It isn't cheating, but like any tool, it should be used for what it is intended to solve. Reflection, by definition, allows you to inspect and modify code through code; if that is what you need to do, then reflection is the tool for the job. Reflection is all about meta-code: Code that targets code (as opposed to regular code, which targets data).
An example of good reflection use is generic web service interface classes: A typical design is to separate protocol implementation from payload functionality. So then you have one class (let's call it T
) that implements your payload, and another that implements the protocol (P
). T
is fairly straightforward: for every call you want to make, simply write one method that does whatever it is supposed to do. P
, however, needs to map web service calls to method calls. Making this mapping generic is desirable, because it avoids redundancy, and makes P
highly reusable. Reflection provides the means to inspect class T
at runtime and call its methods based on strings passed into P
through the web service protocol, without any compile-time knowledge of class T
. Using the 'code about code' rule, one can argue that class P
has the code in class T
as part of its data.
However.
Reflection also gives you tools to get around restrictions of the language's type system - theoretically, you could pass all parameters as type object
, and call their methods through reflections.

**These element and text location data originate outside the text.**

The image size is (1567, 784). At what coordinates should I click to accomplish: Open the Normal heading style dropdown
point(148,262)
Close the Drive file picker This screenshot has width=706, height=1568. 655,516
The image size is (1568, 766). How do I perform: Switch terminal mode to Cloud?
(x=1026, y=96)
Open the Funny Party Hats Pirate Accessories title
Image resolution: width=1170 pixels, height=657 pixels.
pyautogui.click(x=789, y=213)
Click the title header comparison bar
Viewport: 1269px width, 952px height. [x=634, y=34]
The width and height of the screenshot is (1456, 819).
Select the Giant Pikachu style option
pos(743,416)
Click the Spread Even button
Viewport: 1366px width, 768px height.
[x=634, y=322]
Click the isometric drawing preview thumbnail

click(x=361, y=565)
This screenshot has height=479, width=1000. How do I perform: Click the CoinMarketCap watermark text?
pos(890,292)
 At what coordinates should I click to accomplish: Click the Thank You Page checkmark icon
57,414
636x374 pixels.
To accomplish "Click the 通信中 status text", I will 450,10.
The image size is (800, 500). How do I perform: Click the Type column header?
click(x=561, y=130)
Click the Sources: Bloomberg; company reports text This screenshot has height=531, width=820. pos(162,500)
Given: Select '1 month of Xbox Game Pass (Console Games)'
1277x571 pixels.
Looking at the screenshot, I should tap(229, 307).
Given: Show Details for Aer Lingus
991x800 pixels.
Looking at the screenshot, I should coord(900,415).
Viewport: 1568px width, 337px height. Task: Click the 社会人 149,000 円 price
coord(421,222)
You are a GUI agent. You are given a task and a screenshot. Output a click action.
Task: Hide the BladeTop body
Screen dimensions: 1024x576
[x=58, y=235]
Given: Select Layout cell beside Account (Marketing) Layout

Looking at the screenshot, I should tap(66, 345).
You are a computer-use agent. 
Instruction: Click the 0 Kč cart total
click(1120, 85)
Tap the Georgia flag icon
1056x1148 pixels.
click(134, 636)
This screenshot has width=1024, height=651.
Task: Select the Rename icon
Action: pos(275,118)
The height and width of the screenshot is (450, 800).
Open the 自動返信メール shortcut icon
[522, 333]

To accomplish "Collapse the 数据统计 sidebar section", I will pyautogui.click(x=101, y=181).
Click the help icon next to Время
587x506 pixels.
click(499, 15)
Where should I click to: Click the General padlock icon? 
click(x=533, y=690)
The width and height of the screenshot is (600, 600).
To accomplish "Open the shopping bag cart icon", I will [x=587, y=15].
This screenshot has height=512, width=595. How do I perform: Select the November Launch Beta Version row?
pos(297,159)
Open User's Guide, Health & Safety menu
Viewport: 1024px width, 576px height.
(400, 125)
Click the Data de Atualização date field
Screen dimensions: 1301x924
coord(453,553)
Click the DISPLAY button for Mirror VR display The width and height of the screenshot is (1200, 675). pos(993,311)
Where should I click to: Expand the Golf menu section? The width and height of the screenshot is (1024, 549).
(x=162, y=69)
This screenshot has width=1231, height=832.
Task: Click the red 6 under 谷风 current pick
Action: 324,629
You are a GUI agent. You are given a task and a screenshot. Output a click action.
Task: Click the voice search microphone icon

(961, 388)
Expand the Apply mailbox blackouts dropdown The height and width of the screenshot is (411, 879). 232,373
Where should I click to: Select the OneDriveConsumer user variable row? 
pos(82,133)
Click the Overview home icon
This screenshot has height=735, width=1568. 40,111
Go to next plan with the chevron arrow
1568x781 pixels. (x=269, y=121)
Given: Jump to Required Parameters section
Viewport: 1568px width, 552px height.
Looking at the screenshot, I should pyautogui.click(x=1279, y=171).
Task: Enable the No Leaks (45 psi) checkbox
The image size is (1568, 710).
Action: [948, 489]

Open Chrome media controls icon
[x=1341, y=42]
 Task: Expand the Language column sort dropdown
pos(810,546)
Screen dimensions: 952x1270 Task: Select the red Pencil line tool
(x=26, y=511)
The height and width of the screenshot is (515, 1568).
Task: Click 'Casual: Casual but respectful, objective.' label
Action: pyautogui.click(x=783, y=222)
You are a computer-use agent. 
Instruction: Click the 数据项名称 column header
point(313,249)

Voilà, the language that is supposed to enforce strong static typing discipline now behaves like a dynamically typed language with late binding, only that the syntax is far more elaborate. Every single instance of such a pattern I've seen so far has been a dirty hack, and invariably, a solution within the language's type system would have been possible, and it would have been safer, more elegant, and more efficient in all regards.
A few exceptions exist, such as GUI controls that can be data-bound to various non-related types of data sources; mandating that your data implement a certain interface just so you can data-bind it isn't realistic, and neither is having the programmer implement an adaptor for each type of data source. In this case, using reflection to detect the type of data source and adjusting the data binding is a more useful choice.